* _Short task_
Copy out the items verbatim, from the line with "You are a computer-use agent. The width" to the line with "The image size is (1011, 532). click(157, 53)", both included.

* _Records provided_
..........

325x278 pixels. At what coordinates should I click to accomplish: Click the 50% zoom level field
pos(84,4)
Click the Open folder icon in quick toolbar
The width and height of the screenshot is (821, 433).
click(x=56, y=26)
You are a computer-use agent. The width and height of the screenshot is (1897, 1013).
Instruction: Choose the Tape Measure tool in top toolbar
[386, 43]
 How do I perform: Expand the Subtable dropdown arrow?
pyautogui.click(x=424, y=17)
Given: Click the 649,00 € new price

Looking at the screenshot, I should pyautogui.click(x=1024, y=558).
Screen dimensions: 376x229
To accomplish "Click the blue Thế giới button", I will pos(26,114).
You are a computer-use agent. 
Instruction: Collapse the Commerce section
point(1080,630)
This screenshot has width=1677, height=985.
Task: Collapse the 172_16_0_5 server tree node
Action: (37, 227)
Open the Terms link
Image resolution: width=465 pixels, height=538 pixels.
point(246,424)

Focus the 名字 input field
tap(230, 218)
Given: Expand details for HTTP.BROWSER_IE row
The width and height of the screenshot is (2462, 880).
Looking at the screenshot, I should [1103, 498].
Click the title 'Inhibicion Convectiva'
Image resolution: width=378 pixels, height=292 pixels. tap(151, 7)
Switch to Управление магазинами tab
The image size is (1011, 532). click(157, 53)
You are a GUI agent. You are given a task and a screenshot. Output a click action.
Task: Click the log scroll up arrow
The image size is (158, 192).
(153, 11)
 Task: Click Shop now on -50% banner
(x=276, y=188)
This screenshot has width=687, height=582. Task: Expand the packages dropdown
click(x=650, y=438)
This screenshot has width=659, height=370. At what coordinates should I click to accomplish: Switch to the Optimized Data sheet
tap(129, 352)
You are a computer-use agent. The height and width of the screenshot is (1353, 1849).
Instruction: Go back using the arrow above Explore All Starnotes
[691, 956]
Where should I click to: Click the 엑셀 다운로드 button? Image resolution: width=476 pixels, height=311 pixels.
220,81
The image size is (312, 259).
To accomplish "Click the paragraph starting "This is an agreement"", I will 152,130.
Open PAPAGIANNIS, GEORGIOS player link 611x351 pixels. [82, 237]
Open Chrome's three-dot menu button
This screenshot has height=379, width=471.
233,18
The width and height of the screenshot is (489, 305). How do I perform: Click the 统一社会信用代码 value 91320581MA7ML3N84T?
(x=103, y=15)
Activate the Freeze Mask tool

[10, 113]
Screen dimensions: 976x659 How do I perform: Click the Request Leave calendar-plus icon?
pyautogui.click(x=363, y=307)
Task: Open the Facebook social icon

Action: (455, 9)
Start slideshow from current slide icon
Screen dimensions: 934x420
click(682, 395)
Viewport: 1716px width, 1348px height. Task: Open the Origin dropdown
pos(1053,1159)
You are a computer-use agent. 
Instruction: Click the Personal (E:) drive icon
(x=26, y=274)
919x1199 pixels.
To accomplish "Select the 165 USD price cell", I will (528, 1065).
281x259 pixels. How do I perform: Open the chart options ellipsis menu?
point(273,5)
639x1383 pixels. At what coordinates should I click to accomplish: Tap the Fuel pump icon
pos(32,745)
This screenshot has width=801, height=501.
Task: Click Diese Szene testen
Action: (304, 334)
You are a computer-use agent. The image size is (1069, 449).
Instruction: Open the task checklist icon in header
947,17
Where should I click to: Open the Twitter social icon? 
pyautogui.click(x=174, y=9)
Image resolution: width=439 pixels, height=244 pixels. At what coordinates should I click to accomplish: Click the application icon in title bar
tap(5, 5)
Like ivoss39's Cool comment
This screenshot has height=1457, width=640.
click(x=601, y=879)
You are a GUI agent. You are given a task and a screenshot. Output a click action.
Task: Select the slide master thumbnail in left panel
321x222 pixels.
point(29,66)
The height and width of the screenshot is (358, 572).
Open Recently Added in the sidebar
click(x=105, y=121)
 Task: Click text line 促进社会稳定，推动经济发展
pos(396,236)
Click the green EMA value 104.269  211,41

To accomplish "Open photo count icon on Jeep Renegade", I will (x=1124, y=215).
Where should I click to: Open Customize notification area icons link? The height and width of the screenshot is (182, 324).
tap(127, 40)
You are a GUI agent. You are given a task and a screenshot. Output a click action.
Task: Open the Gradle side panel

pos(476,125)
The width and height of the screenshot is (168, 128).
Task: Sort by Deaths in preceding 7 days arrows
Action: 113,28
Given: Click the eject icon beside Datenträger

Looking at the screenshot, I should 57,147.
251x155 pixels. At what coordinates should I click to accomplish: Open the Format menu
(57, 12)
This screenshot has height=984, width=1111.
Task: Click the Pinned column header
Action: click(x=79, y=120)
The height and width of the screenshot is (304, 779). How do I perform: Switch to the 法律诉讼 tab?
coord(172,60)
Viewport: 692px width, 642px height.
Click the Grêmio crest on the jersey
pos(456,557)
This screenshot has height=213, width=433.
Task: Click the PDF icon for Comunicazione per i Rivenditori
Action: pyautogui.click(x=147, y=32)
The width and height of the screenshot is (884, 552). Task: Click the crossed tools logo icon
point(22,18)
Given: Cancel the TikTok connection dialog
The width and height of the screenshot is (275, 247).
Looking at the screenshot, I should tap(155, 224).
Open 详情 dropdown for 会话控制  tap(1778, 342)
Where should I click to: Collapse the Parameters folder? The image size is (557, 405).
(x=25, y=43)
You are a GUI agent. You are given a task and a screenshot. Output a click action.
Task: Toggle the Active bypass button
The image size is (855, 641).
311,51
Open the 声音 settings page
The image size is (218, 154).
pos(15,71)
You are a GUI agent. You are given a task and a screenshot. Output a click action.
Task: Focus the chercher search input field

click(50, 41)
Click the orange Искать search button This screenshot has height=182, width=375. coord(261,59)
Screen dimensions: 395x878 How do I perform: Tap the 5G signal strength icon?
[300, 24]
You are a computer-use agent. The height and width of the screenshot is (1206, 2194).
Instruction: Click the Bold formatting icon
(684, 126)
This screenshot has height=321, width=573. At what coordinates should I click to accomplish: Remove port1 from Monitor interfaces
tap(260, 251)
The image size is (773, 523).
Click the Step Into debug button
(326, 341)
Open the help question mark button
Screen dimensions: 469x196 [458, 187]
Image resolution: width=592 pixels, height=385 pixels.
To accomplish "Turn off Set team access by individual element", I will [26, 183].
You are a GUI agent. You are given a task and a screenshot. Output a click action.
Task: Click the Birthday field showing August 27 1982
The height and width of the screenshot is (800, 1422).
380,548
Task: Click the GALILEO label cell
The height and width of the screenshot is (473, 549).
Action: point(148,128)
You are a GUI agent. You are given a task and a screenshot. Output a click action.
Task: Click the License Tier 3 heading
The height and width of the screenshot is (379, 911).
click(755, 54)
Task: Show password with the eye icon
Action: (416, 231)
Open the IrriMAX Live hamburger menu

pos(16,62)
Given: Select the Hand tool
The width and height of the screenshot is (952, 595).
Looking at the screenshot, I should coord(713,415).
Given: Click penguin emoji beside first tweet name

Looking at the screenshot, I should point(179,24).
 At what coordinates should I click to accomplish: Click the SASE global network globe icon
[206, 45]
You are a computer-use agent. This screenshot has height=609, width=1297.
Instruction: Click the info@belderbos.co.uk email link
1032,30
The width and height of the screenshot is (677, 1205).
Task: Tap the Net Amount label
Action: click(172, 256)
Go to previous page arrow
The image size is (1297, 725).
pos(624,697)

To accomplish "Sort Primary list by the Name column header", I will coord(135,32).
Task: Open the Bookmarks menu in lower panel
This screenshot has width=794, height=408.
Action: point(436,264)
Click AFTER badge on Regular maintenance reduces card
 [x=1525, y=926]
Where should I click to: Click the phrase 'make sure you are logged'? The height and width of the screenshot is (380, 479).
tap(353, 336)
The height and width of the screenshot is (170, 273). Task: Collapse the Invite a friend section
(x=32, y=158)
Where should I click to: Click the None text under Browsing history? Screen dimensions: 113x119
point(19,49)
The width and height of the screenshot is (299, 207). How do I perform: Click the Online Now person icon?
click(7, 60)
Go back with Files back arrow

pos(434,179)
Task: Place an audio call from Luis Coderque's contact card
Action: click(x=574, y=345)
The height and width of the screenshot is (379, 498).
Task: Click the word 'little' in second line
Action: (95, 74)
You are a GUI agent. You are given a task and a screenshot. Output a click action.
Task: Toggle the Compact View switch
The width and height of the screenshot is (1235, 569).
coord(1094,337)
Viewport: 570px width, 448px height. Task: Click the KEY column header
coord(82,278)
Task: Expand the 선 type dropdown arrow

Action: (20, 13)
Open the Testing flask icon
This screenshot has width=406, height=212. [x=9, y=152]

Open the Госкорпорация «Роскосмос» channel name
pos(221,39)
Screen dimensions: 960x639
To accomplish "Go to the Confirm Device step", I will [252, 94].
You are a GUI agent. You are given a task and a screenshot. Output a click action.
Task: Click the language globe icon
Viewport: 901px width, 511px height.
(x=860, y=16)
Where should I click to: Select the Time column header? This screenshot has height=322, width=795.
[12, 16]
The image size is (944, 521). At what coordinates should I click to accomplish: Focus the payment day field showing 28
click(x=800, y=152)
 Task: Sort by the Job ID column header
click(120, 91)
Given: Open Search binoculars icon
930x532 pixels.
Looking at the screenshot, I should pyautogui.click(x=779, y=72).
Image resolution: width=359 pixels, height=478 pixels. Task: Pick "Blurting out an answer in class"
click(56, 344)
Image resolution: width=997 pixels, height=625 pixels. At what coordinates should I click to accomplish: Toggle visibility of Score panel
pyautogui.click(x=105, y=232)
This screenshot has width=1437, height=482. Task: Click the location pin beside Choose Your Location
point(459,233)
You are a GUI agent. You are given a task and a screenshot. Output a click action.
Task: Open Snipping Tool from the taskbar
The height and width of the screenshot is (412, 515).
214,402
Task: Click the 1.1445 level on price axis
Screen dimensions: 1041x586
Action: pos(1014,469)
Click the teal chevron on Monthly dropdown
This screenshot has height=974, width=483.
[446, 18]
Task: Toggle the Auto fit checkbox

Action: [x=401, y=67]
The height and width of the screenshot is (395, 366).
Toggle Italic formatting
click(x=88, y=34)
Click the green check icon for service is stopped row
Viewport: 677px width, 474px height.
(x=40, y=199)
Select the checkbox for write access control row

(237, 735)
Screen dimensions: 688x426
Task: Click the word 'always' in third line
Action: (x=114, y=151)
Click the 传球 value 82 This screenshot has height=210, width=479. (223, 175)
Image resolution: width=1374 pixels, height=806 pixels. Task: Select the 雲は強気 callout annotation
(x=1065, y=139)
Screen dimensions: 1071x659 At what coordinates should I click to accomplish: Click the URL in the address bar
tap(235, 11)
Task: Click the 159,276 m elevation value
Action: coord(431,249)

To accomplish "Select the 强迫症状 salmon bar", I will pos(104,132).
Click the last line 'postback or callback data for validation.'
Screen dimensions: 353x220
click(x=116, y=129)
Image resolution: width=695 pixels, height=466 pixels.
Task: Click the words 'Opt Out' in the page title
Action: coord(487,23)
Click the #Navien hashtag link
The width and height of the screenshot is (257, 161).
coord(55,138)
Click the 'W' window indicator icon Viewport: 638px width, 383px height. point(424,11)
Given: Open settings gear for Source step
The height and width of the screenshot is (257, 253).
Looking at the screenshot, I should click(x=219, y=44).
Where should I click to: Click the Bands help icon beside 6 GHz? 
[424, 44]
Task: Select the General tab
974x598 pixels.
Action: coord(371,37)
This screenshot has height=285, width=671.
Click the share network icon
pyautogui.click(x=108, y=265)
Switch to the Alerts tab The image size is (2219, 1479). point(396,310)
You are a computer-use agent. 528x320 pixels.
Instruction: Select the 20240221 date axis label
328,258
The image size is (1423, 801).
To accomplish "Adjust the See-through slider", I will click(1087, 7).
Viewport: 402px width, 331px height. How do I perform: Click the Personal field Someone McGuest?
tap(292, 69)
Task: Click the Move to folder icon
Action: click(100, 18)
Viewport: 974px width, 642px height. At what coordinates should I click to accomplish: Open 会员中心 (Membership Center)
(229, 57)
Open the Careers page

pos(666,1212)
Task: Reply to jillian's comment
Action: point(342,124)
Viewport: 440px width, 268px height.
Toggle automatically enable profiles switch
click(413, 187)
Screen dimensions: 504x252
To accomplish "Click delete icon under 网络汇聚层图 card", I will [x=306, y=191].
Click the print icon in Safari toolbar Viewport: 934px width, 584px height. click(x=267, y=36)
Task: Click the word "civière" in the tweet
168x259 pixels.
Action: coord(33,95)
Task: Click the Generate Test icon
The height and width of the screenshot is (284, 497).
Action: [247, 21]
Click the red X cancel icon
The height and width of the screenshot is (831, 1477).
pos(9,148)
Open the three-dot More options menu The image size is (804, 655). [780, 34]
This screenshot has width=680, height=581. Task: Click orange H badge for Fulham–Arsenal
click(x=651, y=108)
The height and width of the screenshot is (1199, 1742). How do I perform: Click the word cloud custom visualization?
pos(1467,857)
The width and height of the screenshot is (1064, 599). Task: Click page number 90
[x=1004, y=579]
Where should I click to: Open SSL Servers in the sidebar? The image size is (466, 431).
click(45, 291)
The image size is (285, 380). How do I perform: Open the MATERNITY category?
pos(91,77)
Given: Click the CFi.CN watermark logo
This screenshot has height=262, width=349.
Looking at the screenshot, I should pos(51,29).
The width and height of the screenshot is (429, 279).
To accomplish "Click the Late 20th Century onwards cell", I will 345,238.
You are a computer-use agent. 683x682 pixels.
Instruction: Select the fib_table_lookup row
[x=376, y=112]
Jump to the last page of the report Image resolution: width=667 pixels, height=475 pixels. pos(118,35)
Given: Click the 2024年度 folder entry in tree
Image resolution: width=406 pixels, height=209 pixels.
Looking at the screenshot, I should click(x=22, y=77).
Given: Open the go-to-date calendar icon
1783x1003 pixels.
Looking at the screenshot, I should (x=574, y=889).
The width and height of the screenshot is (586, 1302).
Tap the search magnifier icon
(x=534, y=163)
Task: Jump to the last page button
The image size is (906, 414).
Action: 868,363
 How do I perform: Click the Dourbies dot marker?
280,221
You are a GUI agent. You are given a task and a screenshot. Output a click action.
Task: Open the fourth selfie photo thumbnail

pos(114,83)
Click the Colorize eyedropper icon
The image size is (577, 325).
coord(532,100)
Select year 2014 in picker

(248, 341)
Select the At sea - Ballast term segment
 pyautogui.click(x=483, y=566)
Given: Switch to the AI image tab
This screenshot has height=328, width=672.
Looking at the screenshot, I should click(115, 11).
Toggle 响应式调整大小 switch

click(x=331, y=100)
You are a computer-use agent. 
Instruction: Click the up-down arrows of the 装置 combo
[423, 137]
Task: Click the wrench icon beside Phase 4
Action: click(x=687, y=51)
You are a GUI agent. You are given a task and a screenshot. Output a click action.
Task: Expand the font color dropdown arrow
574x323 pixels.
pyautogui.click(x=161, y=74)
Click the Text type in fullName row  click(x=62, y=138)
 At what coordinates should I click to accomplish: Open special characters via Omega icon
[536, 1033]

..........

* _Written answer_
You are a computer-use agent. The width and height of the screenshot is (1897, 1013).
Instruction: Choose the Tape Measure tool in top toolbar
[386, 43]
 How do I perform: Expand the Subtable dropdown arrow?
pyautogui.click(x=424, y=17)
Given: Click the 649,00 € new price

Looking at the screenshot, I should pyautogui.click(x=1024, y=558).
Screen dimensions: 376x229
To accomplish "Click the blue Thế giới button", I will pos(26,114).
You are a computer-use agent. 
Instruction: Collapse the Commerce section
point(1080,630)
This screenshot has width=1677, height=985.
Task: Collapse the 172_16_0_5 server tree node
Action: (37, 227)
Open the Terms link
Image resolution: width=465 pixels, height=538 pixels.
point(246,424)

Focus the 名字 input field
tap(230, 218)
Given: Expand details for HTTP.BROWSER_IE row
The width and height of the screenshot is (2462, 880).
Looking at the screenshot, I should [1103, 498].
Click the title 'Inhibicion Convectiva'
Image resolution: width=378 pixels, height=292 pixels. tap(151, 7)
Switch to Управление магазинами tab
The image size is (1011, 532). click(157, 53)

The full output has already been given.